The shopping was a distraction, taking care of the last-minute plans for my first semester on campus. I was nervous. The first two semesters in France had been an adventure for me. Almost removed from reality. I’d been caught up in perfecting my grasp on the language, experiencing my new identity as an adult, falling in love—or thinking I was falling in love. Then I hit the earth with a thud that came as a punch to the face. Everything else had happened quickly, and I’d barely been able to catch my breath since.

It felt unreal that I was going to college now, somehow fit into the normal, expected path for me.

All through my last years of high school, I had been restless, anxious to start college, to experience that lifestyle. To escape the small, stuffy town I grew up in.

Now I didn’t want to leave. I wanted to stay and work at the café, I wanted to bask in the New Mexico air… And yes, be close to Elden.

I imagined what that might be like.

We could move into the small house Mom and Swiss used to live in.
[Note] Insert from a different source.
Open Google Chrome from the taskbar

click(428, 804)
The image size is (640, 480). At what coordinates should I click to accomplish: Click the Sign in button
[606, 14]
I’d work at the café part-time, maybe finish my degree online or at the local college thirty minutes away. We’d go riding on the weekends. We’d party, me nestled in his lap, his arm around me, claiming me.

Life would be simple and easy.

Of course, this was just a fantasy but one I wanted desperately, even though a few months ago I had much bigger plans for my future. I’d wanted to change the world. Wanted to experience new cultures, new cities. I’d wanted success. But those were my father’s dreams merged with my own.

College had always been my father’s dream. I didn’t even like the idea of elitist institutions that turned teenagers into rabid creatures, focused on grades, extracurriculars, and whatever was needed to gain them entrance into a school that made millions off them.

I just had to figure out a way to tell my mom I did not want to go to the Ivy League college she’d been so proud of me for getting into. I wouldn’t be living the life she literally went through hell to give me.

Then there was the news that I wanted to be with Elden. A man the same age as her. Yeah, that would not go down well. At all. I’d have to talk Swiss down. He would go crazy protective. But I’d convince them. Somehow.

But I needed to see Elden first. Needed to remind myself that this thing between us was real, that it wasn’t just a fantasy.

I’d finally found the time to go to him. It was early in the morning, before my shift at Oliver’s. Julian had finally decreed I could be trusted with the espresso machine, high praise coming from a man who took coffee as seriously as he did. I had never had a job before. My father had forbade such a thing.

I’d only worked a couple of days, and the work was hard, but ‘d enjoyed it. Julian had already planned on me working whenever I was home from college.

Everything was moving much too fast, my life returning to its regularly scheduled programming as if my life, my family and my entire world view hadn’t been dumped on its head.

And all I could think of was Elden.

Hence me walking toward his closed door. But I didn’t make it there. Because the door opened.